# Tiros 

In [2]:
import pandas as pd
import numpy as np
from sklearn.ensemble import RandomForestRegressor
from sklearn.model_selection import TimeSeriesSplit, cross_val_score
import warnings

warnings.filterwarnings("ignore")

# ========================
# Funciones auxiliares
# ========================

def load_and_prepare_excel(path):
    """Lee un Excel con encabezados en 2 filas, aplana columnas y devuelve DataFrame con columna Sh lista."""
    df = pd.read_excel(path, header=[0, 1])
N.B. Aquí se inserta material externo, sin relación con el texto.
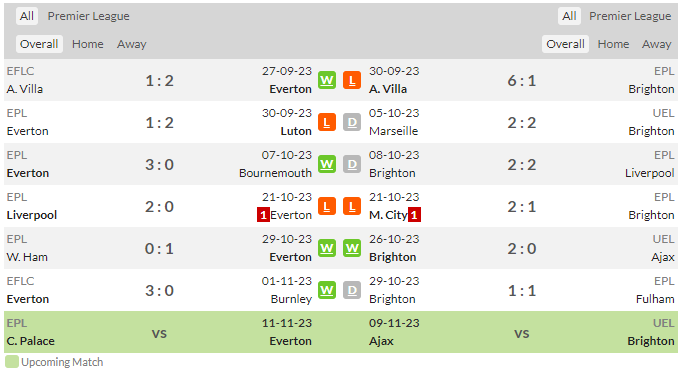
Task: Select the left Home filter tab
Action: pos(88,44)
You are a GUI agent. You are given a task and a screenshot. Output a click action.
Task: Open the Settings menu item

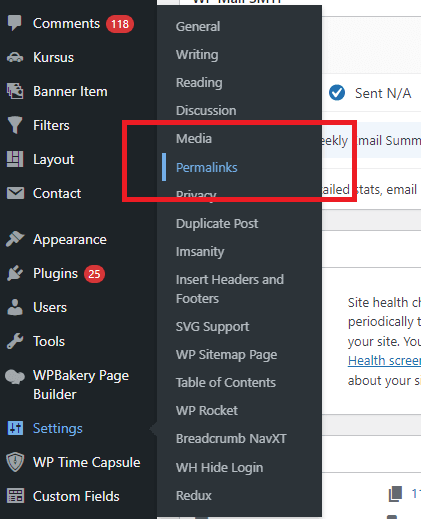coord(58,428)
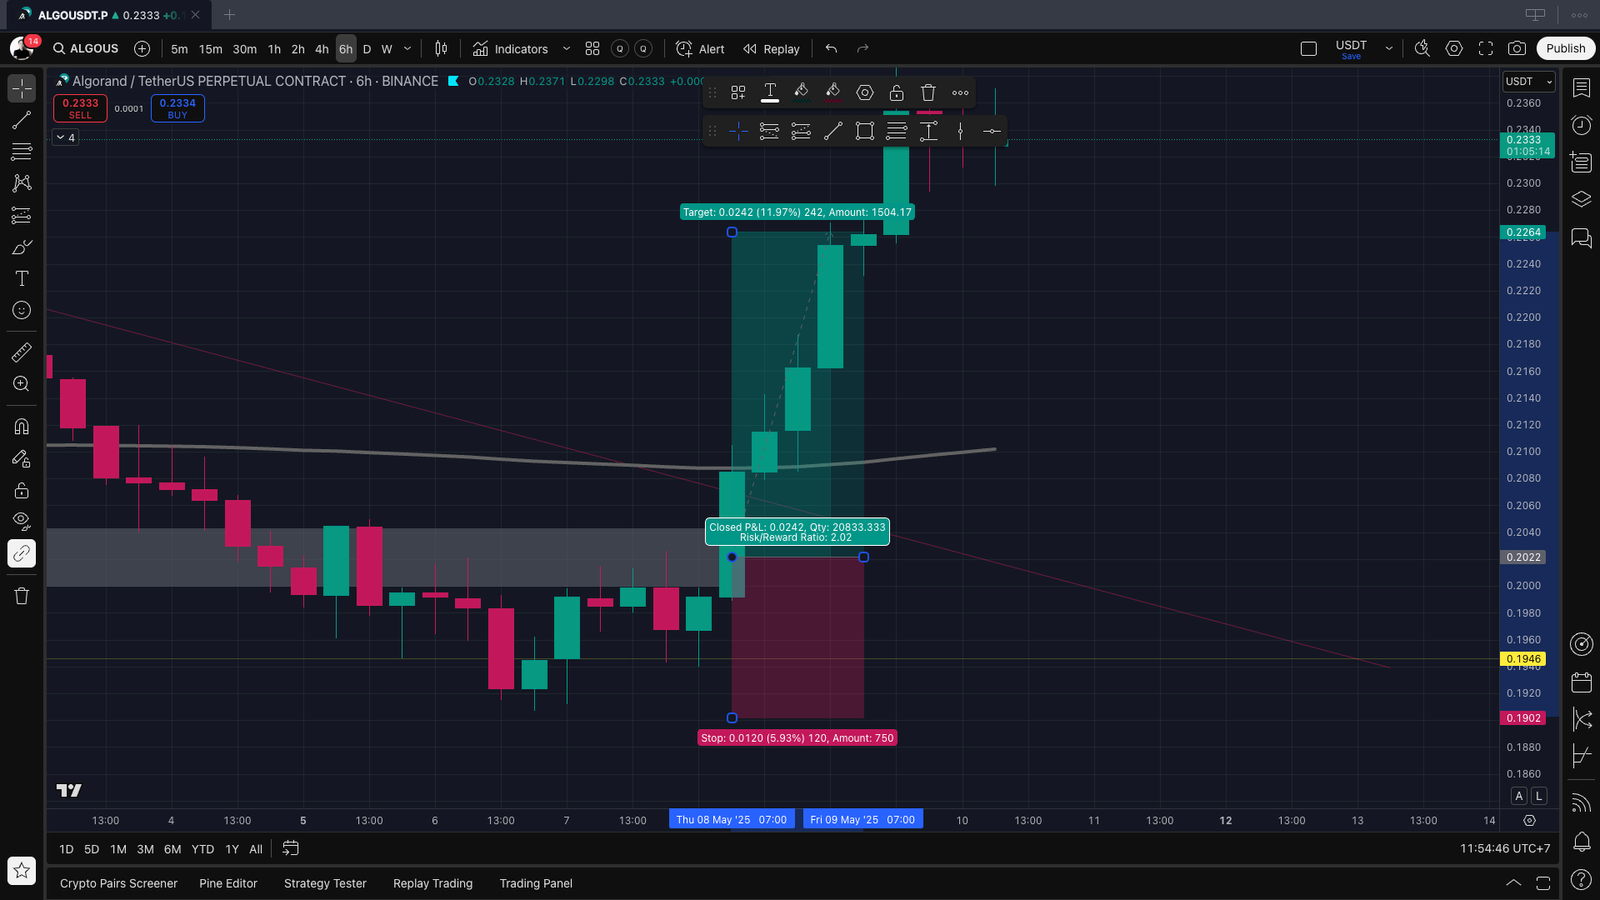
Task: Select the Text tool in left sidebar
Action: 21,279
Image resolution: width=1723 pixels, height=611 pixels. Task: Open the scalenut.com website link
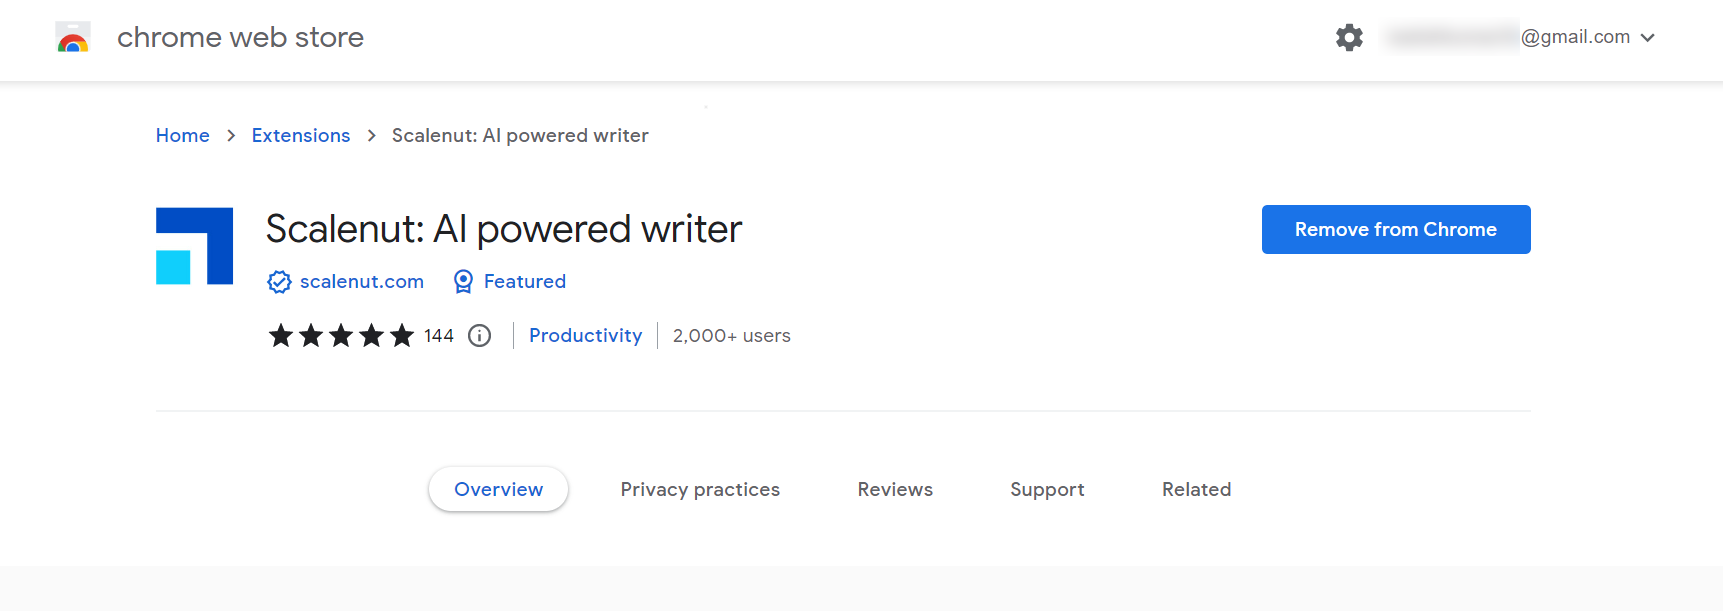pos(361,281)
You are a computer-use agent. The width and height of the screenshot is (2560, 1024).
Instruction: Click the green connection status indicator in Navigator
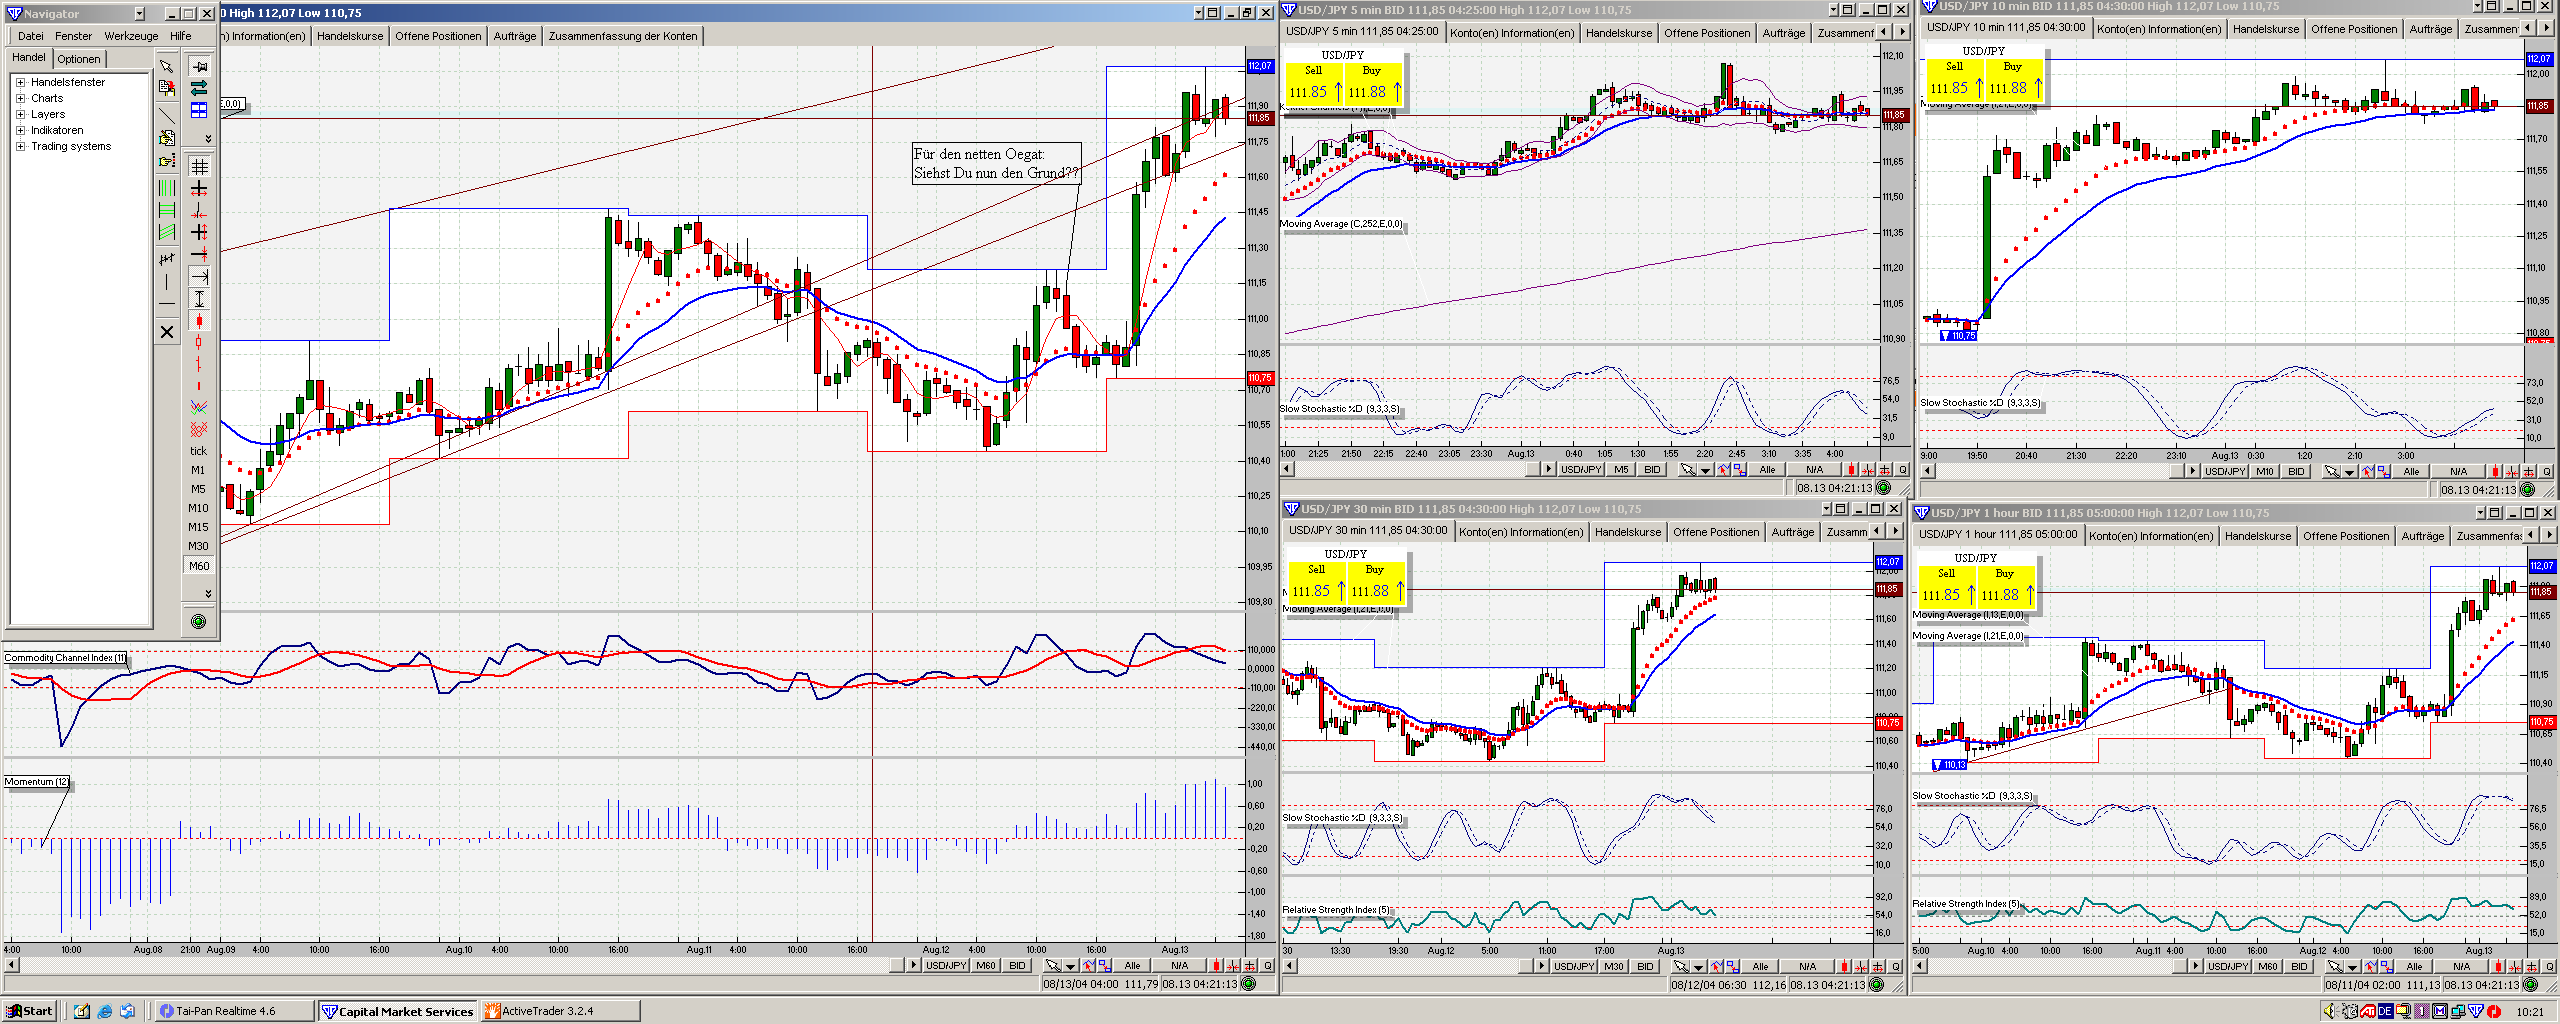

    # Aplanar nombres de columnas
    df.columns = [
        "_".join([str(x).strip() for x in col if str(x) != "nan"]).strip("_")
        for col in df.columns.values
    ]

    # Normalizar: si existe 'Standard_Sh' u otra variante, renombrar a 'Sh'
    rename_map = {}
    for c in df.columns:
        if "Sh" in c and c != "Sh":
            rename_map[c] = "Sh"
    if rename_map:
        df = df.rename(columns=rename_map)

    # Reset index
    df = df.reset_index(drop=True)
    return df

def add_rolling_features(df, window=5):
    """Agrega rolling features basadas en Sh (tiros)."""
    df_feat = df.copy()
    if "Sh" not in df_feat.columns:
        raise ValueError("El DataFrame no tiene columna 'Sh'. Revisa los encabezados.")
    df_feat["Sh_roll_mean_" + str(window)] = (
        df_feat["Sh"].shift(1).rolling(window=window).mean()
    )
    df_feat["Sh_roll_std_" + str(window)] = (
        df_feat["Sh"].shift(1).rolling(window=window).std()
    )
    df_feat["Sh_roll_mean_3"] = df_feat["Sh"].shift(1).rolling(window=3).mean()
    df_feat["matches_played"] = np.arange(len(df_feat)) + 1
    return df_feat

def build_train(df, target_col="Sh", min_rows=10, window=5):
    """Construye X, y para entrenamiento de predicción de tiros."""
    df_feat = add_rolling_features(df, window=window)
    feature_cols = ["Sh_roll_mean_" + str(window), "Sh_roll_std_" + str(window),
                    "Sh_roll_mean_3", "matches_played"]
    df_feat = df_feat.dropna(subset=feature_cols + [target_col])
    if len(df_feat) < min_rows:
        raise ValueError("Muy pocos partidos para entrenar el modelo.")
    X = df_feat[feature_cols].values
    y = df_feat[target_col].values
    return X, y, feature_cols, df_feat

def train_model(X, y):
    """Entrena RandomForest y devuelve modelo + métricas CV."""
    model = RandomForestRegressor(n_estimators=150, random_state=42)
    tscv = TimeSeriesSplit(n_splits=5)
    mae = -np.mean(cross_val_score(model, X, y, cv=tscv, scoring="neg_mean_absolute_error"))
    rmse = np.mean(
        np.sqrt(-cross_val_score(model, X, y, cv=tscv, scoring="neg_mean_squared_error"))
    )
    model.fit(X, y)
    return model, mae, rmse

def predict_next_shots_for_df(df, window=5, min_rows=10):
    """Predice tiros del siguiente partido para un DataFrame."""
    df_local = df.copy().reset_index(drop=True)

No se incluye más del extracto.